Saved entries
□ □ □ □
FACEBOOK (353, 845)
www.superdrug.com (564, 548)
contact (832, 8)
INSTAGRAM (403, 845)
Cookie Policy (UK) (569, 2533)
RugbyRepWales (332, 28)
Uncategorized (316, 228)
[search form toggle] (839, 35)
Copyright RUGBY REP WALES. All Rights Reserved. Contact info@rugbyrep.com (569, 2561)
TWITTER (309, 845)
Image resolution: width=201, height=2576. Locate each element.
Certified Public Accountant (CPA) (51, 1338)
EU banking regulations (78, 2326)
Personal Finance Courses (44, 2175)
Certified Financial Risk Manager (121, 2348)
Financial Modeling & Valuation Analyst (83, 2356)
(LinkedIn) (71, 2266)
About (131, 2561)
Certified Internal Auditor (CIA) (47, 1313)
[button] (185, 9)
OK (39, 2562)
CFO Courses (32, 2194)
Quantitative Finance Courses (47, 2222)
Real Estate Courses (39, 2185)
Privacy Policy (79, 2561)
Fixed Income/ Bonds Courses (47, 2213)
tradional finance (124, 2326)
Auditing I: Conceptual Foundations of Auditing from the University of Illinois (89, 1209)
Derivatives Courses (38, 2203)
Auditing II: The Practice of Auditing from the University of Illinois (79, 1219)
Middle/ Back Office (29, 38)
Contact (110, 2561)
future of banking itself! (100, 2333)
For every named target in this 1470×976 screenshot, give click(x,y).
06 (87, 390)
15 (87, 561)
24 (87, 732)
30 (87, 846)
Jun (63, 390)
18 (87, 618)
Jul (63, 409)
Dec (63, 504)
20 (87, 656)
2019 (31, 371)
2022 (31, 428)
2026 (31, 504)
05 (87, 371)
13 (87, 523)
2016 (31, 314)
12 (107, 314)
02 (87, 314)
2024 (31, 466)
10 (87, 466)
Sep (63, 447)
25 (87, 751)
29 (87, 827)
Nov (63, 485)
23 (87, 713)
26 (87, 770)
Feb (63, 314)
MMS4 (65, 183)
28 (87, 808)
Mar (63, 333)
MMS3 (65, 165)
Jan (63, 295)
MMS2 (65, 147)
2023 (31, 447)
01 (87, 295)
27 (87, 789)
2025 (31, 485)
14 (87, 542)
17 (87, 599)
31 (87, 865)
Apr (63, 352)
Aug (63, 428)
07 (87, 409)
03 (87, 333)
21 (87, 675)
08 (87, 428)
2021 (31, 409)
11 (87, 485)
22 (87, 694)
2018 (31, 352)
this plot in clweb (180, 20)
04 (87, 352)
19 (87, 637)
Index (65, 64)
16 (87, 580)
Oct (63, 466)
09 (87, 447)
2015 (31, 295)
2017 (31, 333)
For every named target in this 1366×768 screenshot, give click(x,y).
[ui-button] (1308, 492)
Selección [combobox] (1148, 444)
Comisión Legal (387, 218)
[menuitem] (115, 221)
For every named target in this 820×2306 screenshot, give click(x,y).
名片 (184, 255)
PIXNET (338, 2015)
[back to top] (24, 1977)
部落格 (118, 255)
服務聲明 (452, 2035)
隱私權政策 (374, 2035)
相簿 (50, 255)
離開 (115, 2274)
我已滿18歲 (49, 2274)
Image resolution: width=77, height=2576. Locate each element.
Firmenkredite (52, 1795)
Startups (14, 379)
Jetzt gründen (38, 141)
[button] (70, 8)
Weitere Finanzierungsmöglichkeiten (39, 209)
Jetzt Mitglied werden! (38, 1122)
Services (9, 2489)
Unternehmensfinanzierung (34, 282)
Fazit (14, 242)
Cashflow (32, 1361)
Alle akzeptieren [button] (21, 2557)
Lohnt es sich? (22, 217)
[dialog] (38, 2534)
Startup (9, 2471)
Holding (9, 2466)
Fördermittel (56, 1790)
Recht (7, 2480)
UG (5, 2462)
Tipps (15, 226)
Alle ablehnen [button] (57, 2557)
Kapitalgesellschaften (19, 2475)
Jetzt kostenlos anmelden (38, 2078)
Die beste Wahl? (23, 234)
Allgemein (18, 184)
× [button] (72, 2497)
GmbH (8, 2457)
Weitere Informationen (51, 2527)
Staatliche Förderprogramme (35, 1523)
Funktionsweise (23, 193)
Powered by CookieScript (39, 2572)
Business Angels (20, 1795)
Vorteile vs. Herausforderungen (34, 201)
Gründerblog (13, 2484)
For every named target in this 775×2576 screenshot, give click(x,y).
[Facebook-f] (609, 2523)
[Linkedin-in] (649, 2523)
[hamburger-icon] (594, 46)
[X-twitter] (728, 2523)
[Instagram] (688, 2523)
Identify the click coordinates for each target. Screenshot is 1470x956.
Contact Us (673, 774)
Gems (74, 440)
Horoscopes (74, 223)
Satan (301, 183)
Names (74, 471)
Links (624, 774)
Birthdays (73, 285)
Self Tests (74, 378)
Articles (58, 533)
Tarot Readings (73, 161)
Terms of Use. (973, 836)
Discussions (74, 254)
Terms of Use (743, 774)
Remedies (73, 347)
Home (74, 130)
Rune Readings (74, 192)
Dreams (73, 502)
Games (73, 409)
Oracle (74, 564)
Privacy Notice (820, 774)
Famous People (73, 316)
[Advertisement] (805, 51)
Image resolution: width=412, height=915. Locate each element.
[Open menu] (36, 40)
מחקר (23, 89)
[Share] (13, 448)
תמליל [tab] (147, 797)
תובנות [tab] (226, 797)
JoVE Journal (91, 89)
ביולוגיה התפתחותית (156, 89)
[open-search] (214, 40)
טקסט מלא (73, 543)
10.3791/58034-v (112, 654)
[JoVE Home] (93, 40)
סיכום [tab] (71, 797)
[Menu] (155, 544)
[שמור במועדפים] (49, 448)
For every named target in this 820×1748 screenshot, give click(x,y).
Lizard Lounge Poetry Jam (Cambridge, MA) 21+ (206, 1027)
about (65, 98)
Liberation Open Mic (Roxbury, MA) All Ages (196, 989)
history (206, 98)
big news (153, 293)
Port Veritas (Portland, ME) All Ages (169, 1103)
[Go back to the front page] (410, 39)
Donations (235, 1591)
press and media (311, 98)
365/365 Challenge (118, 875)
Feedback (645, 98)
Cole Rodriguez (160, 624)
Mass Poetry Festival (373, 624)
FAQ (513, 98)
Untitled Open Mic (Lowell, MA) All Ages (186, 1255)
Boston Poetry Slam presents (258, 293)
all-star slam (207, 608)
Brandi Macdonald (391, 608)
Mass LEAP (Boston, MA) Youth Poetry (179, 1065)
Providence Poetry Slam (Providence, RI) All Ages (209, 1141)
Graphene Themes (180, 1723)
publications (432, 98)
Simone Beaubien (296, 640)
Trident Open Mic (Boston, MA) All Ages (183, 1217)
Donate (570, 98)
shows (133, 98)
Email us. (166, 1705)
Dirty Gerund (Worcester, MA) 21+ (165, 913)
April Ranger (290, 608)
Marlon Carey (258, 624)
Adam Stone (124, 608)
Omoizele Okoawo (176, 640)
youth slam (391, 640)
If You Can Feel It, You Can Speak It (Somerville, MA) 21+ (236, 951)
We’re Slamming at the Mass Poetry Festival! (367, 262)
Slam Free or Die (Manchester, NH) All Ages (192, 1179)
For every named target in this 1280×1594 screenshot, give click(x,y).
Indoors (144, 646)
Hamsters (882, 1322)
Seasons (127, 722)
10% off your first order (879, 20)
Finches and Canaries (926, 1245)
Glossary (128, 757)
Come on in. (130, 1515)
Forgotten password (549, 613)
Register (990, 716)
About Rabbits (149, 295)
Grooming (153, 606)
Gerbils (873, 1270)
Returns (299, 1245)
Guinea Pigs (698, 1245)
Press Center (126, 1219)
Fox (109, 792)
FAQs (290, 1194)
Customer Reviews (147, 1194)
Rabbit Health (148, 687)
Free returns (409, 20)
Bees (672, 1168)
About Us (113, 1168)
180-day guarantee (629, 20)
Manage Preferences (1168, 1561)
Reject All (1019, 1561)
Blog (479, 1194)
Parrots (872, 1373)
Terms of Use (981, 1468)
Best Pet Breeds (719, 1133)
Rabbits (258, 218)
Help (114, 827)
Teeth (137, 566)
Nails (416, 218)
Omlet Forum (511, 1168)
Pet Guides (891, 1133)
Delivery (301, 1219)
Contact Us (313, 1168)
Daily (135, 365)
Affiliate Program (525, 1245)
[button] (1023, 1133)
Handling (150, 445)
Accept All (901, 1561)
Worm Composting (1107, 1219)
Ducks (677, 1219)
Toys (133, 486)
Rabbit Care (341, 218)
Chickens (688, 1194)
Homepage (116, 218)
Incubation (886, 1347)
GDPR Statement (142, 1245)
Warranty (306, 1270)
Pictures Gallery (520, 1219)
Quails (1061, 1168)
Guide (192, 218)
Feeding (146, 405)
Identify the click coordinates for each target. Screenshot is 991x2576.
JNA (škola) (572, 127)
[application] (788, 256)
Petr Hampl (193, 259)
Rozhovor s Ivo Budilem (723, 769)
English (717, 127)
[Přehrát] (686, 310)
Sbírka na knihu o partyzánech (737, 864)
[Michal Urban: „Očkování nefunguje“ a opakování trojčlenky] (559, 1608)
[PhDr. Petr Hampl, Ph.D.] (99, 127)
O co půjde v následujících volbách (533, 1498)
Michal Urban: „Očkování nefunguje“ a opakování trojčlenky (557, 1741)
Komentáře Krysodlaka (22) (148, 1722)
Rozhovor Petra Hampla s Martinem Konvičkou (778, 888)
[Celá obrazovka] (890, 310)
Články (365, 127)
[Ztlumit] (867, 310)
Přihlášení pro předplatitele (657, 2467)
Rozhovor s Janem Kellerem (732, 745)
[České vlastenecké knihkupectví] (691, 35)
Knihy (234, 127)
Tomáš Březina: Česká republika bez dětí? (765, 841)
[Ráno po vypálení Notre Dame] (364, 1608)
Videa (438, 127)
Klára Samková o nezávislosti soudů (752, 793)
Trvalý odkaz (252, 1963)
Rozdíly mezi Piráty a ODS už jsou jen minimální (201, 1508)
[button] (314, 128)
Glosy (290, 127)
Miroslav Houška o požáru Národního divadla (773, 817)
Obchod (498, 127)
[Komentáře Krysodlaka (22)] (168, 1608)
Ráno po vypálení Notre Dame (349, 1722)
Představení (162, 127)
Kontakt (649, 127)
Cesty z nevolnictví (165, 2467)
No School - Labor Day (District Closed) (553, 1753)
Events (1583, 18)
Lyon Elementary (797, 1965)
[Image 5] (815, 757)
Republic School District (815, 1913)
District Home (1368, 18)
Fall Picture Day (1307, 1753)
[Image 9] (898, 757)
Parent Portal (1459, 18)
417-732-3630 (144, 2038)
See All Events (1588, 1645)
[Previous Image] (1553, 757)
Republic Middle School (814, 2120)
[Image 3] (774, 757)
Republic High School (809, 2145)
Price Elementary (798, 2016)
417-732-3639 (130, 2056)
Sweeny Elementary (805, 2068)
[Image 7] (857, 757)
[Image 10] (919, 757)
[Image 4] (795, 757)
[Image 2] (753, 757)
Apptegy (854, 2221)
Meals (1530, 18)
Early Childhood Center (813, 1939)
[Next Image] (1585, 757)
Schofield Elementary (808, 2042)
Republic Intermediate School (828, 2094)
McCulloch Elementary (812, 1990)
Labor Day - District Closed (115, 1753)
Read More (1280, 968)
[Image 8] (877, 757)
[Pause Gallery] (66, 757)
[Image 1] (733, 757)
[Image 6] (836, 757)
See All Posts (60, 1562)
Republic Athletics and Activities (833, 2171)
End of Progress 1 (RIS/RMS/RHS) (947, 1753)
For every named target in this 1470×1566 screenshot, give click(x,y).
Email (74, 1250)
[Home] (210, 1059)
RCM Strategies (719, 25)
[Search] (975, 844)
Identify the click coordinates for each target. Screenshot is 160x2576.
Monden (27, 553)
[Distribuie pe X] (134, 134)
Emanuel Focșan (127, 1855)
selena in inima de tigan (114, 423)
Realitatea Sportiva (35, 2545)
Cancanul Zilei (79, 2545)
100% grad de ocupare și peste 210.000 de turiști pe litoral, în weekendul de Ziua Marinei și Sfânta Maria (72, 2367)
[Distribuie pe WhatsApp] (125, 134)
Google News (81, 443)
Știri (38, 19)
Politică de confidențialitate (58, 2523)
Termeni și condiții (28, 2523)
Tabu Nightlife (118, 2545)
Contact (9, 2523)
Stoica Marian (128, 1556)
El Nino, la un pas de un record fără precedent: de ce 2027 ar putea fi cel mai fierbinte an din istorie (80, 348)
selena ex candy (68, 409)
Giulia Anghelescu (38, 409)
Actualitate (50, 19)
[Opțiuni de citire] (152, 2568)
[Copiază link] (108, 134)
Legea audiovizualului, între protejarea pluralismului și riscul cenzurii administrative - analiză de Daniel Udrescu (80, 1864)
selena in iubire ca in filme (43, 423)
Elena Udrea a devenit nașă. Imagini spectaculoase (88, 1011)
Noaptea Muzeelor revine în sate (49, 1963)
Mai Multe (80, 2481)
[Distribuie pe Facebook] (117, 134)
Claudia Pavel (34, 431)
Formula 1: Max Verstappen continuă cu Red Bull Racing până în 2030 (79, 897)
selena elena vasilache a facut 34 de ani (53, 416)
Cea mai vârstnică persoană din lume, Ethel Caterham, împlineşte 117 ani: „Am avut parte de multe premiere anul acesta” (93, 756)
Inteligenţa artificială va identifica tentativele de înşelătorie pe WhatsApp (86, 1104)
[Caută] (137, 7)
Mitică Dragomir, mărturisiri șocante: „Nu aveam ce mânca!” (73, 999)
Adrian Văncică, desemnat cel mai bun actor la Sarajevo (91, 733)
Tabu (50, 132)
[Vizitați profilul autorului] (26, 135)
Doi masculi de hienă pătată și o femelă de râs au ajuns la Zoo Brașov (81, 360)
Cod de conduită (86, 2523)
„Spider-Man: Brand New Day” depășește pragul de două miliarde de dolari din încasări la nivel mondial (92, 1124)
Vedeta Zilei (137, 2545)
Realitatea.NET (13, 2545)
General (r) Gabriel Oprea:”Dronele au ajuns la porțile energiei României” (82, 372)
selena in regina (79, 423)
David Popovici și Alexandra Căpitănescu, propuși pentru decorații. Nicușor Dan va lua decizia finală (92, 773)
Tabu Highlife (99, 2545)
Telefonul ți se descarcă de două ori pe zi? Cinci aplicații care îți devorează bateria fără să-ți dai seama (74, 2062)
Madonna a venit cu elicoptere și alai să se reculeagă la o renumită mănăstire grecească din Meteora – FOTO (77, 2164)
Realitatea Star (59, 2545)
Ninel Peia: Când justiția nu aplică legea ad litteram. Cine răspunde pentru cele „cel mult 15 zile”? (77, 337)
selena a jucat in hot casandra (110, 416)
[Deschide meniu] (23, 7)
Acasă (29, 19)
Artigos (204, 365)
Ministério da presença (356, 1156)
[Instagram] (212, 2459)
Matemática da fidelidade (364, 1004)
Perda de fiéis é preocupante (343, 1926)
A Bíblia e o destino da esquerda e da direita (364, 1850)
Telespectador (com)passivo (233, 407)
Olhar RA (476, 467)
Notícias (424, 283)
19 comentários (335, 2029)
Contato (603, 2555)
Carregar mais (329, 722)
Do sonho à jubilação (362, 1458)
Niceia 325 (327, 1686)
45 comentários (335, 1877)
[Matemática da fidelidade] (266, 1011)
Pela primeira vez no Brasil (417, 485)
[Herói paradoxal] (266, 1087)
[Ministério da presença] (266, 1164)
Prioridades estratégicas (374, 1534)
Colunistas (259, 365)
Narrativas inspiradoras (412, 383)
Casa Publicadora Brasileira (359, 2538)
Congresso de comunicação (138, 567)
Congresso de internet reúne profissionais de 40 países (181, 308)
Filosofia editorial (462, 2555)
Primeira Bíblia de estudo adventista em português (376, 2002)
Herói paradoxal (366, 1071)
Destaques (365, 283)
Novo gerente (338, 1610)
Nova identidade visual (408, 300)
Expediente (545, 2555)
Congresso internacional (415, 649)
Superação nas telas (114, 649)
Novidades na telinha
□ □ □ □
**TASK REQUIREMENTS**
Your response should be made up of the lines in the data that contain the word "Locate".

**ANSWER**
Image resolution: width=201, height=2576. Locate each element.
Image resolution: width=77, height=2576. Locate each element.
Image resolution: width=412, height=915. Locate each element.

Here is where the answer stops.